People in green buildings have fewer incidents of cold, flu and asthma as a result of access to fresh air, better ventilation systems and eco friendly paint and furniture.
They give greater access to daylight.
They assist in job creation.
They reduce global warming.
They save money.
They improved productivity, as building occupants who are healthy and comfortable are more productive.
They have higher market value. Residential and commercial buildings retain a high resale value if they include sustainable design components.
No more, sick building syndrome that has plagued homes and offices for decades, costing businesses money each month.
They have lower utility demands, reduced demand on electric, gas and water. This can result in lower municipal utility costs over the long run.
They give an improved quality of life.
They reduce operating costs by increasing productivity and using less energy and water.
They reduce environmental impacts by reducing emissions.
How Green architecture can impact energy consumption:
Green architecture has a positive impact on energy use throughout the life of the building, and can also save significant energy during design and construction.
McDevitt (1) says: “It takes energy to make a Building, more energy than you might have thought. Every material used to construct a building has energy locked into it. This "embodied energy" is the energy it takes to extract, fabricate and transport materials to the building site. "Embodied energy" also accounts for the energy added during construction and finishing”.
It takes 127 times more energy to manufacture aluminum than it does wood and steel needs 24 times more energy.
Luckily more cost effective, energy efficient and environmentally friendly building products are becoming available.
Factors to consider:
Using natural features such as using wind for natural cooling and ventilation.
Positioning of windows and shading helps control natural lighting.

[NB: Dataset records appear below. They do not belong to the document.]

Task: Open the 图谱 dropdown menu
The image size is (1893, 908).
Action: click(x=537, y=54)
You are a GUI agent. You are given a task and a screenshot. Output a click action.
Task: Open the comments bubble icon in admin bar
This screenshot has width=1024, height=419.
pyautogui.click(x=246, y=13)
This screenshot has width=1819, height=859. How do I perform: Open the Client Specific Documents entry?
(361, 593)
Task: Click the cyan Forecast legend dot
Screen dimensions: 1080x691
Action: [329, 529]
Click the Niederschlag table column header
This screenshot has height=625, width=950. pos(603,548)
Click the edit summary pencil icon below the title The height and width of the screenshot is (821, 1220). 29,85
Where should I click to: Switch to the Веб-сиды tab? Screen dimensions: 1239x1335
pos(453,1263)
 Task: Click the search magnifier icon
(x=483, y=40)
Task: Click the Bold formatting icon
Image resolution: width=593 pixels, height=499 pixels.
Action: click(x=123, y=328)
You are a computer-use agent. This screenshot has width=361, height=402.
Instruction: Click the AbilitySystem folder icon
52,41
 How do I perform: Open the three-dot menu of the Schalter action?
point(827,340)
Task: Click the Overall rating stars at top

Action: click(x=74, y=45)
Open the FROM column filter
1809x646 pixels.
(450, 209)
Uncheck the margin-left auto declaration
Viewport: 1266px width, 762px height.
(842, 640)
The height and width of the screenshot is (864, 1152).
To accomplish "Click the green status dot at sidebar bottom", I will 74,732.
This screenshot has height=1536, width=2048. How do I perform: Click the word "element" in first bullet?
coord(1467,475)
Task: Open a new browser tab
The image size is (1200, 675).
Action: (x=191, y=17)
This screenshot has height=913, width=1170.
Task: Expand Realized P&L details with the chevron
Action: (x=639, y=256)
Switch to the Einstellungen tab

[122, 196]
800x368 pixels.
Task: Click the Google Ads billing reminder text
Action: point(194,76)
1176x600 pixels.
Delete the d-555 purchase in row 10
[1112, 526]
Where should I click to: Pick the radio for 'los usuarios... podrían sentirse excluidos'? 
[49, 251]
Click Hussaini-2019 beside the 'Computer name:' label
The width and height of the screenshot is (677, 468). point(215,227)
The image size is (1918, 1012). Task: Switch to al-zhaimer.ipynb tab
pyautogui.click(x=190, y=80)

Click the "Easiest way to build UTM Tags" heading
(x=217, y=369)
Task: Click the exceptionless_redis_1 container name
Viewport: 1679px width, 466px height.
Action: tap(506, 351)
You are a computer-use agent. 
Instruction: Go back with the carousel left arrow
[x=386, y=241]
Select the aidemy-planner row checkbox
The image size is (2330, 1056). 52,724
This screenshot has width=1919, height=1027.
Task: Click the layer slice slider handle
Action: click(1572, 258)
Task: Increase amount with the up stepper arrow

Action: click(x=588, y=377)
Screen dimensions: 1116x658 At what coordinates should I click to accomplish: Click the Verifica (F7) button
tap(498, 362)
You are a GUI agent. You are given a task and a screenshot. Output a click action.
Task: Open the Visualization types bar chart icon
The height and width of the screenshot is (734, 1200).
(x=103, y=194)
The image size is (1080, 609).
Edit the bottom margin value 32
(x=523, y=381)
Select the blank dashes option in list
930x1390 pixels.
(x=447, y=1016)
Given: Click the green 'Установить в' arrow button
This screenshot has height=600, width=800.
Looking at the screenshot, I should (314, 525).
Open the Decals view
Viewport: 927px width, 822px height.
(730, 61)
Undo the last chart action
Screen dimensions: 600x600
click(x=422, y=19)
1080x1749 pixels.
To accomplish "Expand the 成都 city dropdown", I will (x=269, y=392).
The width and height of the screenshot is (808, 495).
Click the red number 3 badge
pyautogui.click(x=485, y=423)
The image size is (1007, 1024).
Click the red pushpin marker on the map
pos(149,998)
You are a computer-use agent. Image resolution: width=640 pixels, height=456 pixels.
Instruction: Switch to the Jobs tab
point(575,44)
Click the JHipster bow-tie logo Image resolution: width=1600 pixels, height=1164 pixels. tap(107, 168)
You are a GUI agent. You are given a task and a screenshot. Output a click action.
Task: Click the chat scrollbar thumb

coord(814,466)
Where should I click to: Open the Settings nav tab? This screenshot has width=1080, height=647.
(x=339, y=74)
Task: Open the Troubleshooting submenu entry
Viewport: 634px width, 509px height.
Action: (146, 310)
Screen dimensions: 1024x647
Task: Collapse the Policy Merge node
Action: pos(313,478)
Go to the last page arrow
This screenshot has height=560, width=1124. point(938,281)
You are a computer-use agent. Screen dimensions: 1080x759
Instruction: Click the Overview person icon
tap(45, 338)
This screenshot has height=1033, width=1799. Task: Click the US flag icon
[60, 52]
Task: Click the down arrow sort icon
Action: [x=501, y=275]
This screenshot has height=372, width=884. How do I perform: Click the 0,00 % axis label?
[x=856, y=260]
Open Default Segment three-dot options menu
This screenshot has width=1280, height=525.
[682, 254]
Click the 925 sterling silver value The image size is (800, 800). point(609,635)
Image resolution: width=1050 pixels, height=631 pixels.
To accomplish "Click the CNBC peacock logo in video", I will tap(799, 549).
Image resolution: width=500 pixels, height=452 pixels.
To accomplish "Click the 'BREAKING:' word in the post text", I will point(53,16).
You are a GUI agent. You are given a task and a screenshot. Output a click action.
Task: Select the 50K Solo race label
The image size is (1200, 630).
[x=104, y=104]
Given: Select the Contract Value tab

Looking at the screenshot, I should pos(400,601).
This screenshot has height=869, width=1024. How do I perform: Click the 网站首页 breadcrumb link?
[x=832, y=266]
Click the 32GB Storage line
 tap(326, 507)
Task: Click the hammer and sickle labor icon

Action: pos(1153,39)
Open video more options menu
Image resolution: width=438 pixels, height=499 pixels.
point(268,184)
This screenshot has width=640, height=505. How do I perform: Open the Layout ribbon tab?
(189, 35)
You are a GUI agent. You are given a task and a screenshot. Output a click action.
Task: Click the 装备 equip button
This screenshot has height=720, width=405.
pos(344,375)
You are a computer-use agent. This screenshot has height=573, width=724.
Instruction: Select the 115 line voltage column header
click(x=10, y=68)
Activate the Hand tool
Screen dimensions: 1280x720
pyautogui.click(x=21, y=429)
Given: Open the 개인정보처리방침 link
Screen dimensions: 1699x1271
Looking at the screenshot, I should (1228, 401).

When trees and other vegetation are preserved, they can supply energy saving shade in the summer and help block cold winter winds.
Water saving devices such as low flow toilets and showers indirectly saves energy required for treating and pumping water, and rain runoff can be saved and directed for irrigation.
Landscaping can replace all or part of a lawn with attractive, low maintenance plantings.
Hot water needs can be met with rooftop solar hot water heating systems.
Geothermal heating and cooling systems can cut heating and cooling energy costs by 25%.